Imagine flying an airplane, watching a television or using a laptop computer made, at least in part, from a paper 500 times stronger and 10 times lighter than steel. It’s no ordinary paper; it’s “buckypaper”—a nanotechnology material that looks like carbon paper and is made out of tube-shaped carbon molecules 50,000 times thinner than a human hair. The material’s strength, however, comes when it’s stacked and pressed together to form a composite, giving it the ability to conduct electricity like copper and disperse heat like steel.
The origins of buckypaper date back to 1985 when Rice University scientists came upon a ball of 60 carbon items or “buckyballs” by chance (shortly after, Arizona State University scientists created buckypaper by sticking the balls together), but until now researchers have faced major challenges in getting the material to reach its maximal strength.

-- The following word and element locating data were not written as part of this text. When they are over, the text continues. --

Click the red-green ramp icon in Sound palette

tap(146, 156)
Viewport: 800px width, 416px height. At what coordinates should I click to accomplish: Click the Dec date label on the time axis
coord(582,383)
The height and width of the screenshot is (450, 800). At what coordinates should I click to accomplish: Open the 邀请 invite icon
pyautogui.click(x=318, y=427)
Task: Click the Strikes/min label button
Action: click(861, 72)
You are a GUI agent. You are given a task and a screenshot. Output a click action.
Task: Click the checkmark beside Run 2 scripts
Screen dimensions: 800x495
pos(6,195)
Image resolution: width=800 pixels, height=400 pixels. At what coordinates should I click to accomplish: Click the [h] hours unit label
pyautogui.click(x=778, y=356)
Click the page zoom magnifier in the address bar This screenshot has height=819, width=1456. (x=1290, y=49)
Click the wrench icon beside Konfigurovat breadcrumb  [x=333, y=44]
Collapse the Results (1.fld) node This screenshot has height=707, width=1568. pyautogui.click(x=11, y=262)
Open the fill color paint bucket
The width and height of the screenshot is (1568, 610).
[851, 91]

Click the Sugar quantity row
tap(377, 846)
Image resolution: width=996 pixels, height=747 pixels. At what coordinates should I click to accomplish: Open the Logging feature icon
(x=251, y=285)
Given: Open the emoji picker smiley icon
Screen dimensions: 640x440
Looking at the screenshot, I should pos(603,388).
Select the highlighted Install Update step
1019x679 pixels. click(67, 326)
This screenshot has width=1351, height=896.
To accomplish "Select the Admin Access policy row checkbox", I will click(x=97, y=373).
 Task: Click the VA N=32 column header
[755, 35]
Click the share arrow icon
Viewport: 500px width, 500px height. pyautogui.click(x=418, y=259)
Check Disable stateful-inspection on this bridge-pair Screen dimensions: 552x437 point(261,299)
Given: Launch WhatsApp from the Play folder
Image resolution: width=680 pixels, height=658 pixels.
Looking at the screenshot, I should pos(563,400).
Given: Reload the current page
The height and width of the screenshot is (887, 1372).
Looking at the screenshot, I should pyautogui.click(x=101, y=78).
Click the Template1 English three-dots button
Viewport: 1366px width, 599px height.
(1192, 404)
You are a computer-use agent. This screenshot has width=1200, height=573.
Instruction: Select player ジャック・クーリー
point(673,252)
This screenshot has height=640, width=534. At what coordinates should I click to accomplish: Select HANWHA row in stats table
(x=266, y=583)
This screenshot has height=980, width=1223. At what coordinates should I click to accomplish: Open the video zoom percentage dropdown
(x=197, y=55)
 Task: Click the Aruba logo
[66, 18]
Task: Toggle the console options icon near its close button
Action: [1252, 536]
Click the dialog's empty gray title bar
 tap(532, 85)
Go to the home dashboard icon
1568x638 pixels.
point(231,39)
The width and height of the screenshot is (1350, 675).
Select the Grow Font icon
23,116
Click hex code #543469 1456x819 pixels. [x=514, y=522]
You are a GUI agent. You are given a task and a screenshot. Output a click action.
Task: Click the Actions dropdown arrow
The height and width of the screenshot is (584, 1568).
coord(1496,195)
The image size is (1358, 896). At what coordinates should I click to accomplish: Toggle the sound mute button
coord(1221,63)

Last week, however, scientists at Florida State University (FSU) said they had made significant progress, which could soon turn buckypaper from a lab marvel to a large-scale commercial material for everything from aerospace vehicles to super capacitors and batteries. That’s because they have found ways to tackle the two major challenges that prevented the material from achieving its strength. One challenge is getting the carbon tubes to stick together without forming odd angles, and the other is to make the tubes less smooth so that they can stick together better.
FSU researchers overcame the first by using strong magnetism to line up the carbon tubes in the same direction. And they plan to improve bonding by creating surface defects on the tubes. So far, FSU scientists have been able to create buckypaper that is half the strength of the best existing composite material, IM7, and expect to have it as strong and even 35 percent lighter as IM7 by the end of next year.